Sestina (Elizabeth Bishop poem)

Sestina (Elizabeth Bishop poem) The Sestina Form

Elizabeth Bishop's "Sestina" is not merely an instance of the sestina form; it is one of the best-known instances of it in English-language poetry. The sestina is a French poetic structure, made up of seven stanzas. The first six of these stanzas contain six lines each, while the seventh (the envoi) contains three. The concluding words from each line of the first stanza are repeated as concluding words in the following stanzas, according to a complex ordering system. The invention of the form is attributed to the French bard Arnaut Daniel, but it was popular among Italian writers, such as Dante, as well. The form has waxed and waned in popularity since its invention, with revitalizations in the sixteenth century and the nineteenth century, and then among modernist writers in the twentieth. Below, we'll discuss several twentieth- and twenty-first-century examples of the form, examining how different poets have used the sestina to achieve their ends.

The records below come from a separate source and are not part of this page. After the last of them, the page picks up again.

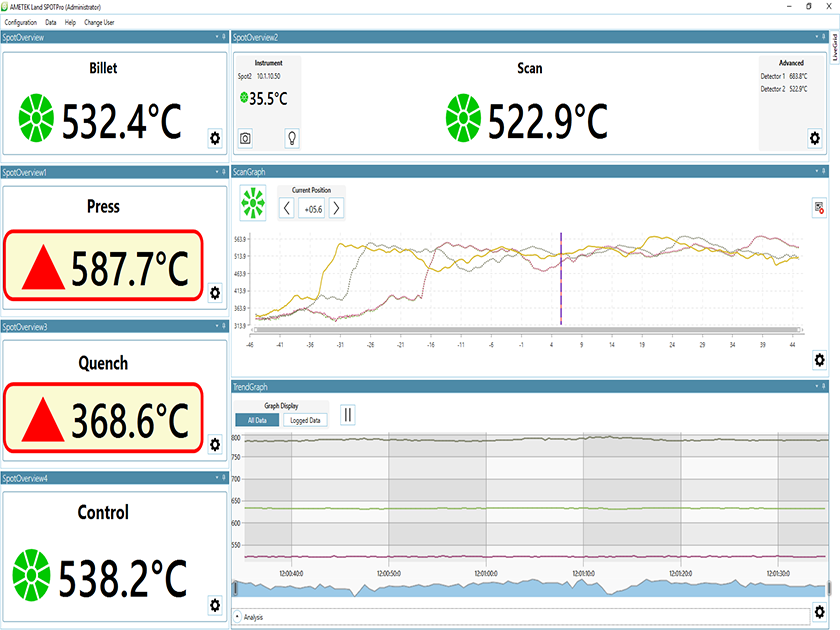Switch graph display to Logged Data
Screen dimensions: 840x630
(x=305, y=420)
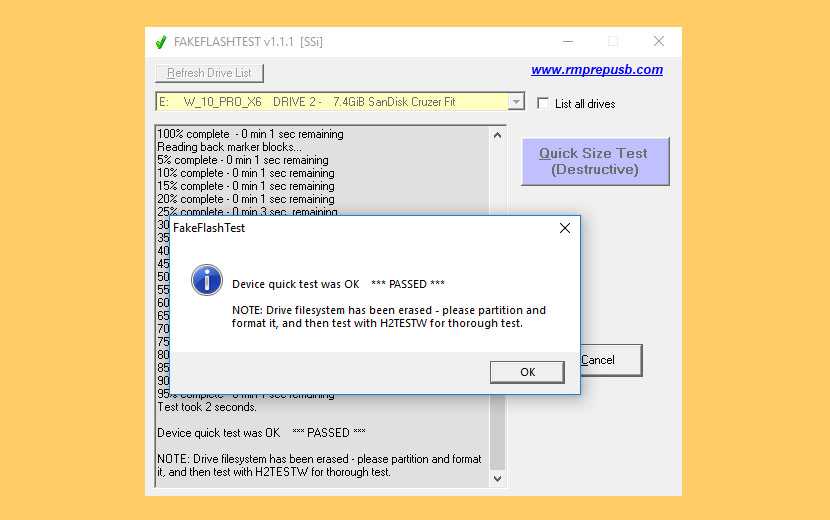Click the Refresh Drive List button
This screenshot has height=520, width=830.
click(x=209, y=73)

In part of "The Dry Salvages," which is itself a poem within T.S. Eliot's Four Quartets, Eliot dips into a highly modified version of the sestina form. The poem describes human beings floating in the ocean. It discusses ways that humanity can escape the endless, directionless floating the poem describes, grappling with themes of death, fate, eternity, and God. The movement in question—that is, the one written in the sestina form—focuses primarily on the misery of this endless floating and on the grief of women on the shore, waiting for the return of the men at sea. Arguably, the repetition of the sestina helps mimic both the literal repetitiveness of the ocean setting and the metaphorical inescapability of human fate. Eliot's sestina, however, differs from a traditional one in several essential ways. Rather than repeating the concluding words of the sestina's first stanza, Eliot opts instead to use words that rhyme with those concluding words—for instance, "wailing," "trailing," and "failing." Furthermore, he includes six sestets, but not the final envoi. And, finally, Eliot does not reorder concluding words between stanzas, instead keeping their order constant from one sestet to the next.

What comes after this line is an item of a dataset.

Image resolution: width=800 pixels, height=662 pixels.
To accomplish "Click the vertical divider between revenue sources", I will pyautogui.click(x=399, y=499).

Raych Jackson's "A sestina for a black girl who does not know how to braid hair" uses the repetitions of the sestina for several purposes. Its interwoven end-words suggest the literally interweaving, repetitive process of braiding. Meanwhile, the constant restating and recontextualization of end words in the sestina allow Jackson to examine braiding from multiple angles, presenting it as both a joyful communal act and as a symbol of objectification and intracommunal hierarchy. The work describes a young black girl who cannot braid hair, though others regularly braid hers. Thus she experiences braiding from these two perspectives, as an act of intimacy and as the subject of her own exclusion and humiliation. As Jackson herself has noted, the sestina form also showcases the speaker's increasing sense of self-worth as she works through her own feelings about braiding. Says Jackson, “As I’m first starting off the poem, I’m talking about what I can’t do, what I can’t provide, a skill I don’t possess. It’s not until I realize, during the poem, that [I am] finally useful, is when talking about everyone putting their hands in my head. I do not possess the skill to properly or to intensely braid hair, but I can provide you a head to practice on.”

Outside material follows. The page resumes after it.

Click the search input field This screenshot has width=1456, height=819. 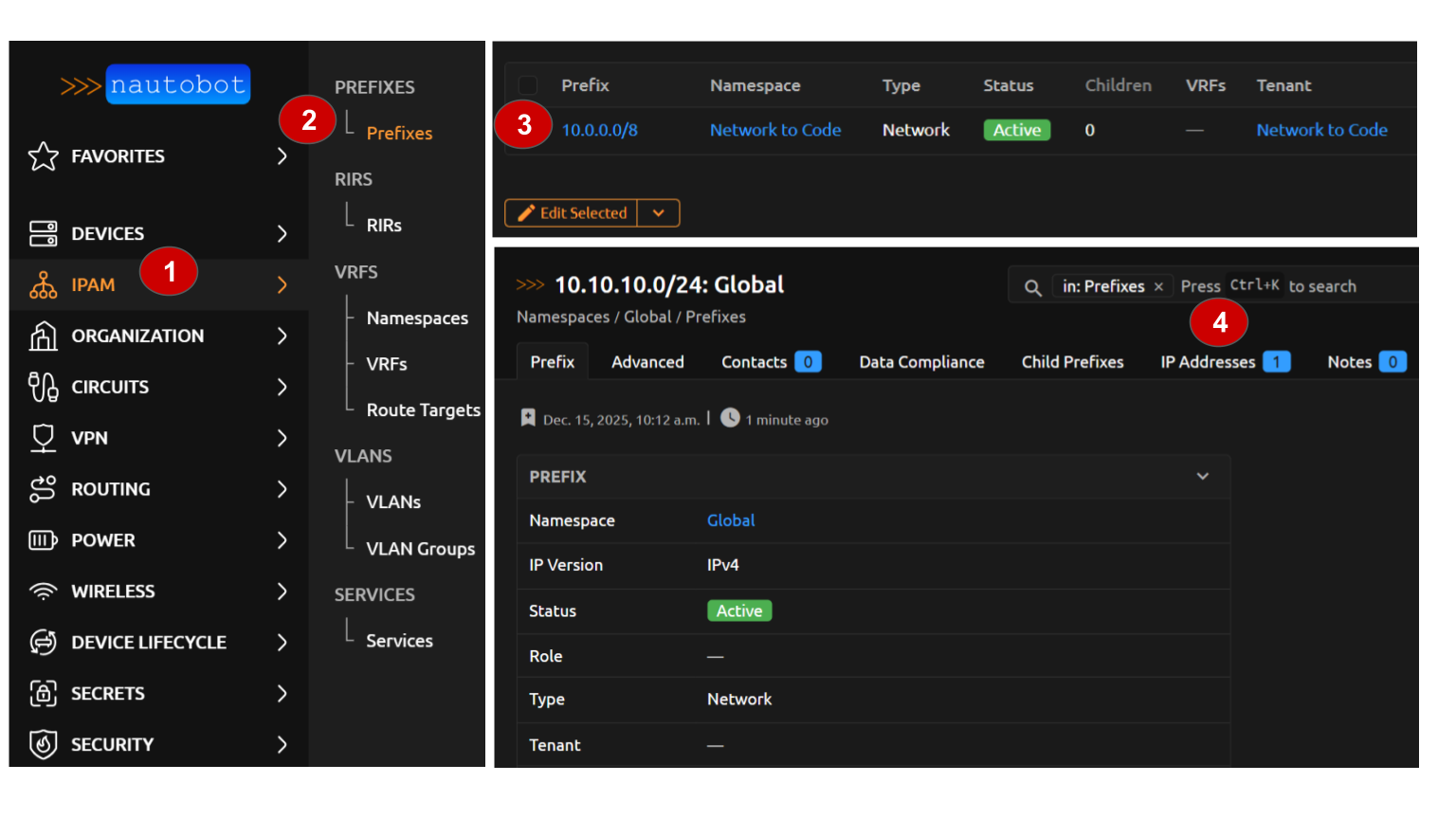(x=1327, y=286)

Finally, the poet John Ashbery is known for his blending of high and low culture, with allusions to pop-cultural topics often considered unsuitable for serious literature mixed with more traditional and lofty topics. The poem "Farm Implements and Rutabagas in a Landscape" exemplifies this distinctive tendency, employing the sestina form to narrate a dreamlike tale involving characters from the cartoon and comic strip Popeye the Sailor. In this work, a number of familiar Popeye characters—Sea Hag, Wimpy, Olive Oyl, and Popeye himself—weigh and discuss their relationships with one another, in ways that feel both entirely free-flowing and nonsensical and yet bounded by the strictures of the sestina form. Thus Ashbery uses the sestina to mimic the comic or cartoon, recycling familiar characters and tropes endlessly, until they feel both thoroughly familiar and entirely meaningless. Joseph Mark Conte, in a discussion of this specific sestina, attributes this quality of the work to "The formal closure and semantic openness of the sestina," calling them "a function of its rather unique combination of a paradigmatic closed form and a metonymic mode of language."